Também ressaltou a profundidade e a persistência dos traumas emocionais, “que podem comprometer áreas essenciais da existência, incluindo a vida profissional, afetiva e social”. Medos intensos, angústia persistente, depressão profunda, isolamento e dificuldades de manter relações estáveis foram mencionados pelo Doutor em Psicologia como consequências capazes de limitar significativamente a vida cotidiana. “Traumas expostos publicamente e aqueles guardados em silêncio produzem impactos que podem dificultar a construção de uma vida funcional e satisfatória”, acentuou.

O encerramento da palestra enfatizou a importância da palavra no processo de elaboração emocional: “A fala, ao permitir a expressão e o compartilhamento do sofrimento, tem impacto direto no cérebro e atua em circuitos neurais semelhantes aos estimulados por alguns tratamentos medicamentosos, ainda que de forma mais lenta”. Destacou, na oportunidade, que a expressão verbal, por meio de uma consulta psicológica, pode aliviar o peso das experiências traumáticas, reforçando que “um trauma partilhado, uma dor partilhada, sempre é uma dor menos sofrida”.

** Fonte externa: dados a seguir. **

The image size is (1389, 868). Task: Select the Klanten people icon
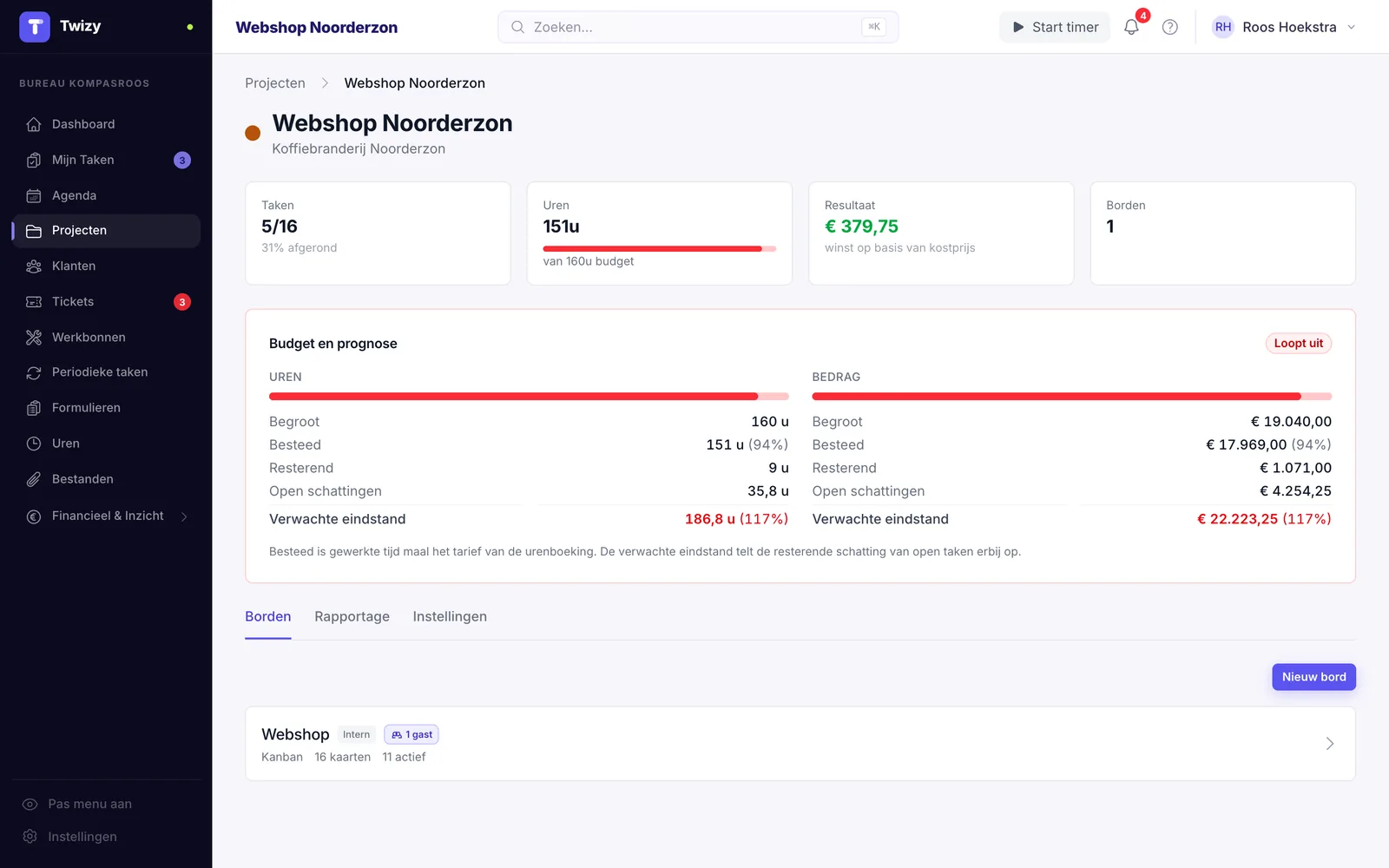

Para finalizar, observou que, em uma sociedade marcada por julgamentos rápidos e forte polarização, muitas pessoas se sentem impedidas de se expressarem, o que agrava os chamados “traumas ocultos”. A ética do cuidado, afirmou, tende a enfraquecer quando o ambiente dificulta a expressão emocional e o acolhimento. A palestra foi concluída com a lembrança de uma máxima frequentemente citada: “aquilo que se cala, o corpo fala”.